L’organisation d’un culte ne relève pas de l’État dans une République laïque

Le Premier ministre a rappelé le 19 juin dernier que le Président de la République et le gouvernement souhaitent favoriser la formation d’un « Islam de France », qui serait l’interlocuteur unique des Pouvoirs publics.  

Le Collectif Laïque National dénonce une opération qui, même si le gouvernement déclare se contenter « d’accompagner » les croyants, relève d’une conception concordataire du rapport entre l’Etat et les religions, donc contraire à la laïcité.  

Un « Islam de France » n’a pas plus de raison d’être qu’un « christianisme de France » : ce « gallicanisme » n’a pas sa place depuis 1905 dans notre République. Les musulmans vivant en France, dans leur diversité, n’ont pas à se soumettre à une organisation unique à laquelle serait alors déléguée leur « représentation » auprès de l’État. Il en va de la liberté de culte, du principe de séparation — donc de la laïcité elle-même. 

Le Collectif met en garde les pouvoirs publics actuels contre le risque pour la République d’offrir sur un plateau cet « Islam de France » à un interlocuteur tout prêt à en prendre les commandes : les Frères musulmans. Ce mouvement politico-religieux qui se pare en France de l’apparence inoffensive d’un « islam du juste milieu » a pour projet, depuis 1928, de rétablir le califat et d’instaurer la charia. Selon les pays, il recourt soit au terrorisme, soit à l’infiltration des institutions — comme en France. Financé par le Qatar, et soutenu par la Turquie, il se pose en rival des salafistes, mais défend un islam tout aussi rétrograde. Doté de plusieurs vitrines légales (« Musulmans de France » — ex UOIF — ; Comité Contre l’Islamophobie en France, etc.), il est présent dans nombre d’organisations musulmanes, notamment l’Association des musulmans pour un islam de France (AMIF), fondée par Hakim El Karoui.

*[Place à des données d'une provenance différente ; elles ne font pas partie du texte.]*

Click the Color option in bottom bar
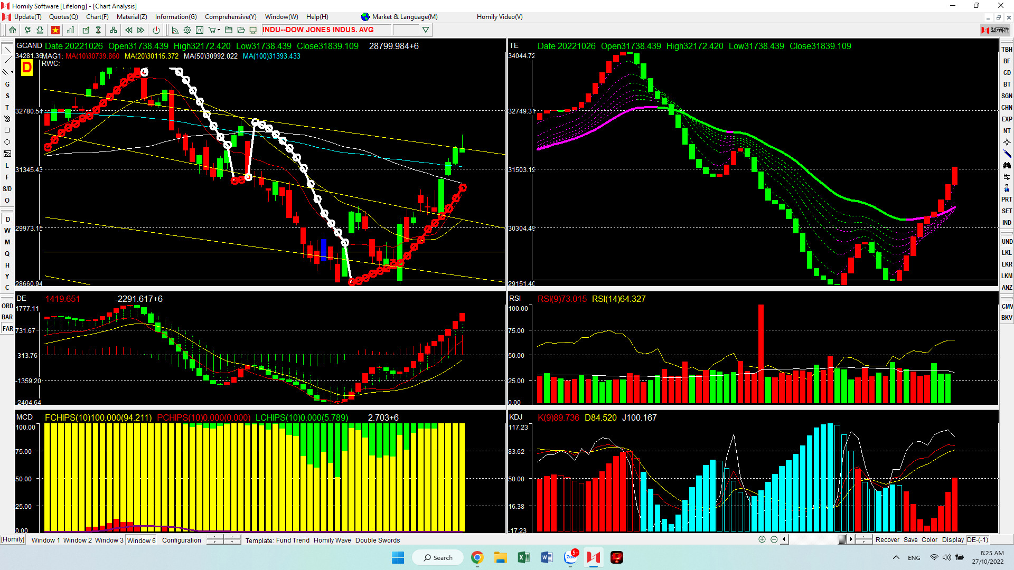[x=929, y=539]
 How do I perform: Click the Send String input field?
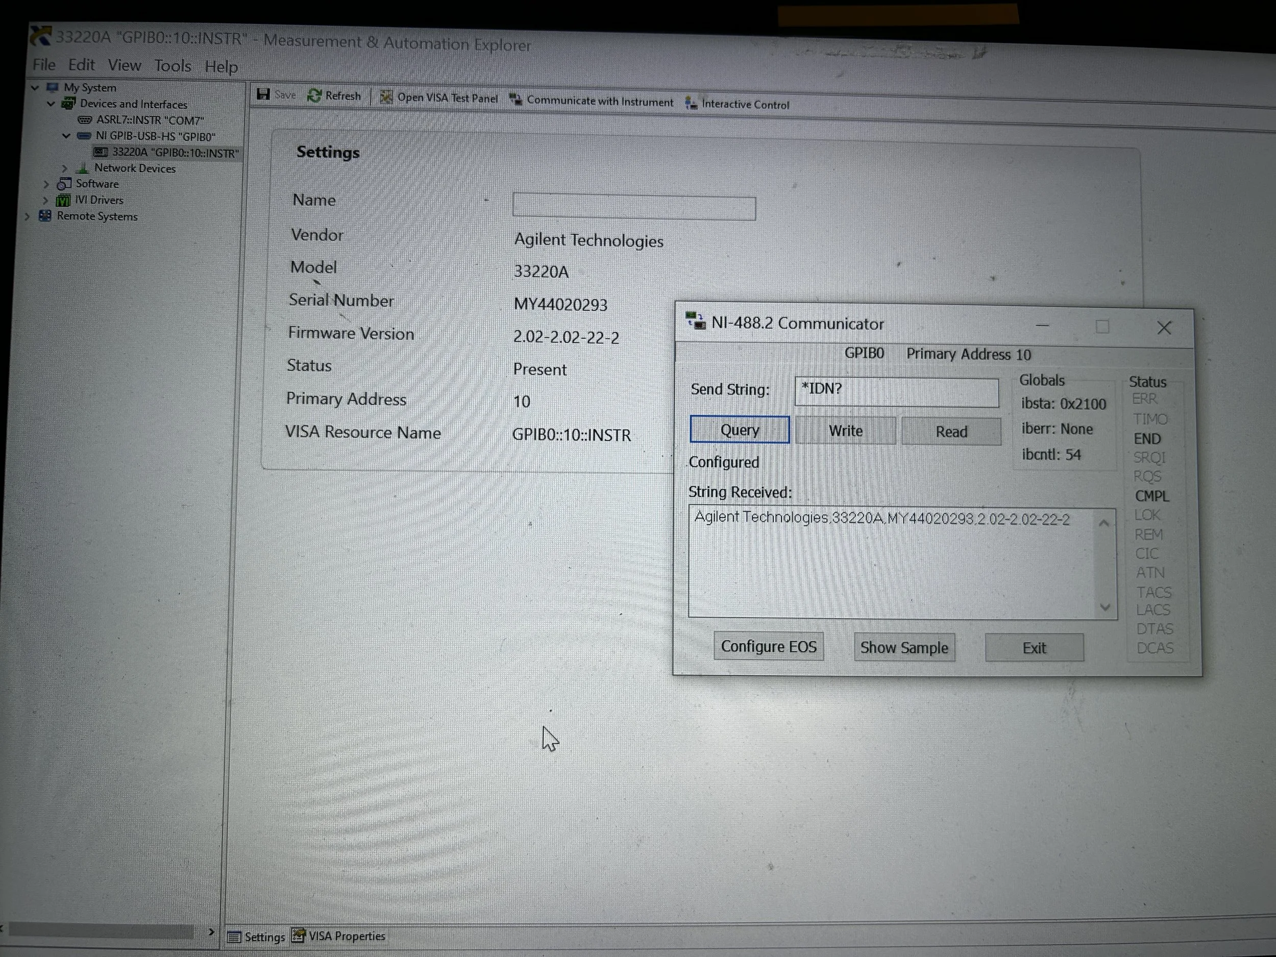pos(896,392)
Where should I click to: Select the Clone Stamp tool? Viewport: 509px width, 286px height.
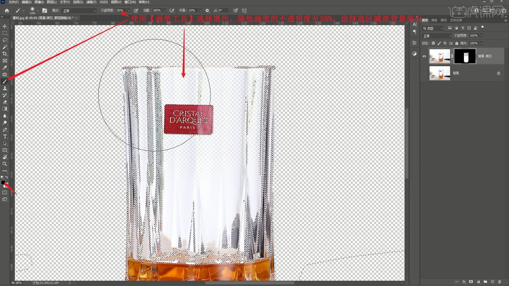[x=5, y=88]
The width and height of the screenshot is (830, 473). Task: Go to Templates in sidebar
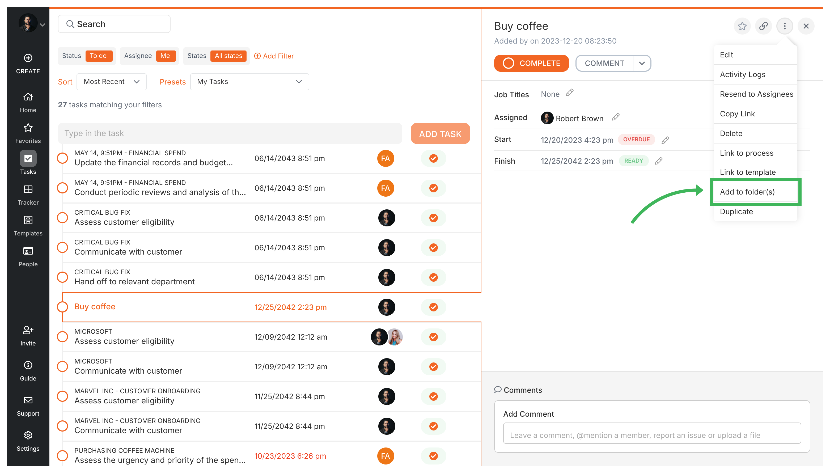(x=28, y=226)
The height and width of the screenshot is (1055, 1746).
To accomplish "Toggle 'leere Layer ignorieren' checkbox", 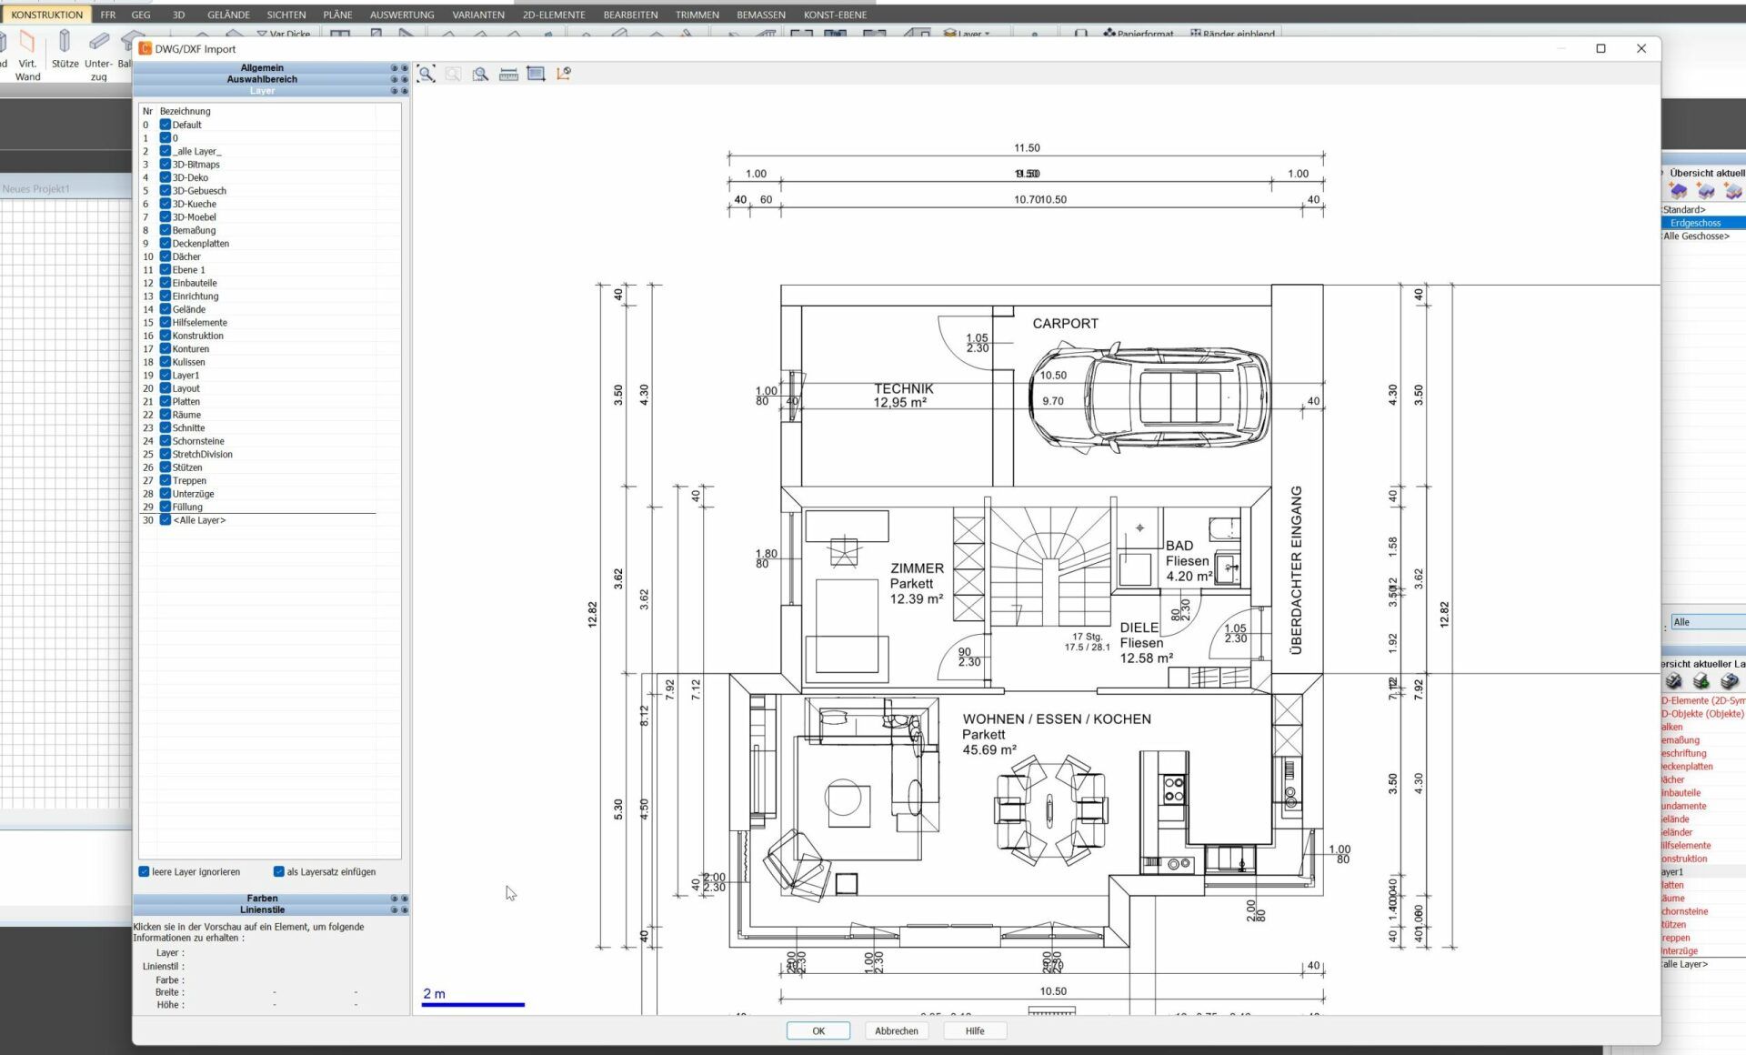I will tap(144, 871).
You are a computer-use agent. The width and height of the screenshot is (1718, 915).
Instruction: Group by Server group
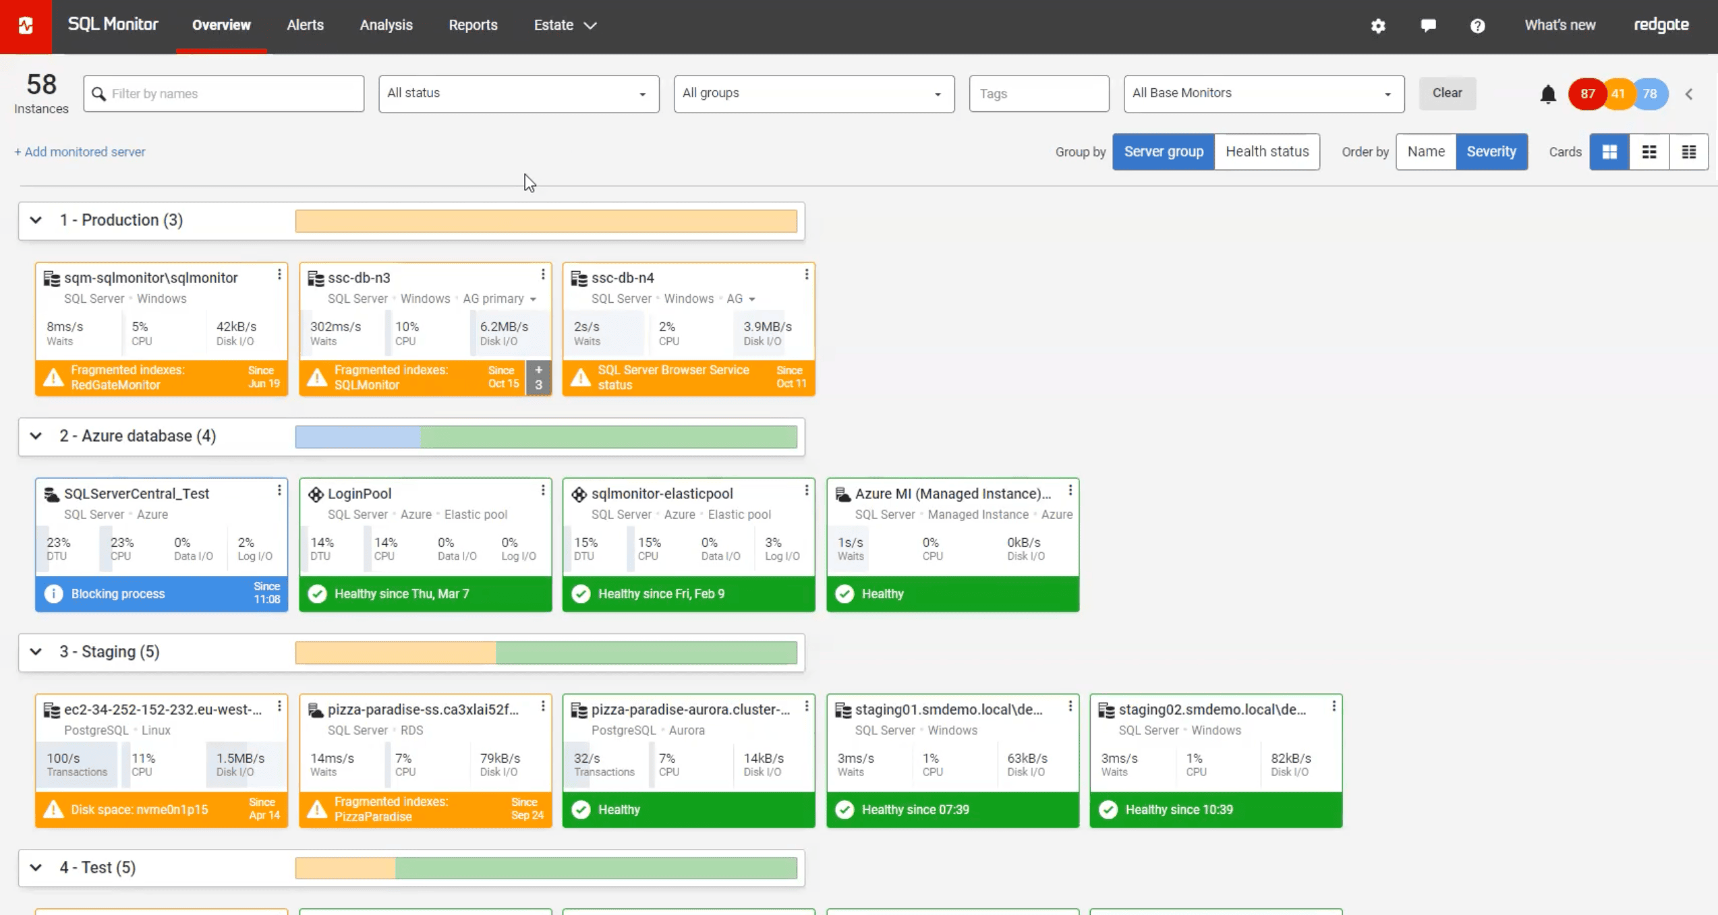pyautogui.click(x=1163, y=152)
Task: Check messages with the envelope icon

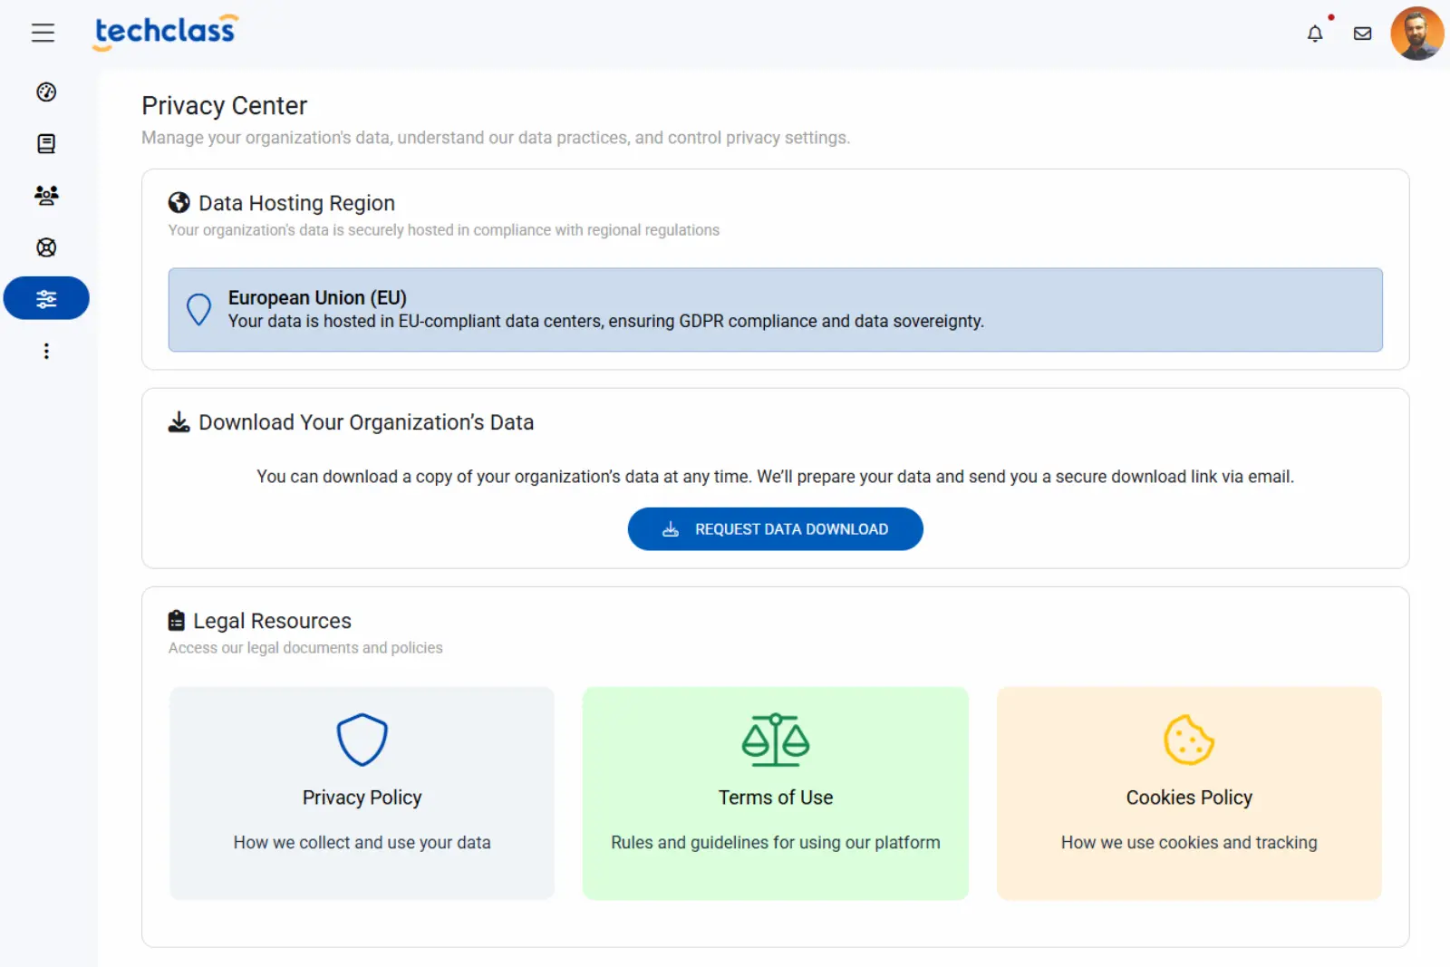Action: click(1361, 34)
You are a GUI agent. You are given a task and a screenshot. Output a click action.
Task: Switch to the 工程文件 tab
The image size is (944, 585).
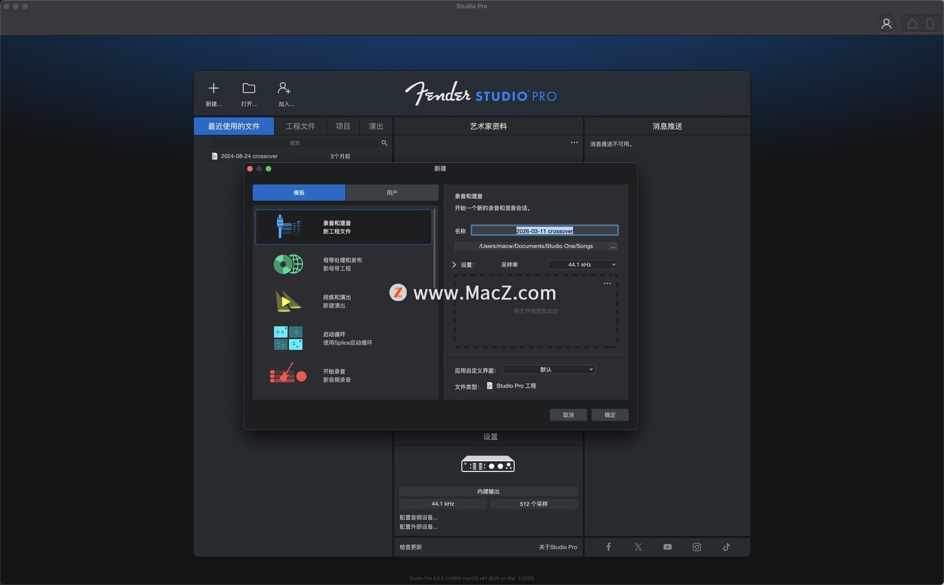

C’est à ces représentants de l’islam politique que seraient confiées la gestion du marché « hallal » et la formation des imams. 

Le Collectif Laïque National dénonce cette conjonction périlleuse pour la République entre des Pouvoirs publics uniquement préoccupés par la recherche — bien peu laïque — d’un « interlocuteur musulman unique », et une offre de services concentrée entre les mains de l’islamisme politique des Frères musulmans, auxquels sont ainsi livrés les musulmans de France. 

2 commentaires

  1. François Braize sur

    Vous avez raison ! Cela devient insupportable cette propension à abandonner nos principes fondamentaux face à une confession et notamment prise dans ses « branches » les plus rétrogrades.
    Faut il le rappeler encore une fois ? 
    Même la CEDH (c’est dire tant elle est soucieuse de la « liberté religieuse ») a jugé l’islam politique et la charia, prônant la violence comme moyen de s’imposer, contraires à nos valeurs démocratiques et à nos principes fondamentaux. 
    Faut-il coopérer avec le même islam politique (et son objectif déclaré l’instauration de la charia) dès lors qu’il ne se réclame pas de la violence comme arme politique. Le moyen de la violence n’étant plus avancé, ni utilisé, l’objectif devient-il légitime au point de s’y acoquiner au mépris de nos principes ?
    La réponse me paraît claire ! 
    Que tous ces dirigeants de peu de foi laïque dégagent.

  2. Alain Dubourdieu sur

    En application de la loi de 1905, il ne doit pas être créé une structure « néo-concordataire » réglementant l’ Islam en France. A contrario, toutes les infractions aux principes et valeurs républicains commis par des musulmans doivent être sanctionnés pénalement. Il en va de même pour les autres religions, notamment les associations catholiques intégristes telles que Civitas et les sectes Evangéliques et Témoins de Jéhovah.